The door was shoved open and three armed assailants entered. Hobi didn’t even stop his frantic thrusts. He pulled a small trigger with a red button. With an eye roll he pressed the button, and a rally of small explosions blew the team to pieces.

“I’m not letting them ruin a perfectly good orgasm.”

~Park Jimin~

Jimin wasn’t known for being a sharpshooter for no reason. The way he was drilling your G-spot, he definitely deserved that title. You gripped the bed sheets and but into your bottom lip. Jimin buried his face into your hair and released a loud groan.

You tensed at the sound of gunfire, reaching for blankets to shield yourself. Jimin slipped out of you with a disappointed groan and pulled out the secret compartment on the headboard. His sniper rifle dropped from the hidden spot and he quickly loaded a shell into it.

“I’ll be right back.” Jimin slaps the outside of your thigh. “No touching yourself either.”

~Kim Taehyung~

Tae sat in his desk chair, guiding you up and down on his cock. His large hands traced every indention on your body. The vials behind his desk rattled with each thrust upwards. You moaned into the open air, hair spilling out over your shoulders.

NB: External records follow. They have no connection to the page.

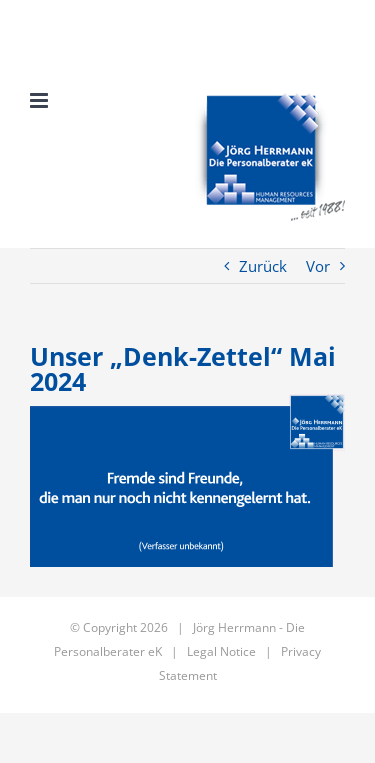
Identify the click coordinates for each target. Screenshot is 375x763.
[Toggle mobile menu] (40, 100)
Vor (318, 266)
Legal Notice (221, 651)
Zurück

“Fuck…” Taehyung muttered, sweat running down the side of his forehead. One of the containers near the door smashed to the ground and gave away the location of a spy. Taehyung pulled you close to him, leaning forward and grabbing one of the poison darts. With a single precise throw, the dart punctured the mans eyes and the drug spread quickly.

You shivered when he fell forward, blood spilling out of his mouth. Taehyung ran his fingers along your arm in a comforting motion.

“It’s alright love.”

~Jeon Jungkook~

Jungkook punched the metal lockers behind your head, thrusting like a deranged animal. The locker rooms after a fight were your favorite. No matter how gross or unsanitary it was. You barely had time to mutter a congratulations before he pulled down his shorts, and tore a hole through your jeans.

The loud noises you two were creating blocked out the fact that someone else had entered the locker room. You finally forced your eyes to stop looking at the back of your skull and saw the cloaked figure rushing at Jungkook. A scream alerted him however. Within second he pulled out of you, slipped up his pants and was wailing on the poor soul.

“Kookie-” punch “this isn’t-” kick “much of a turn on.”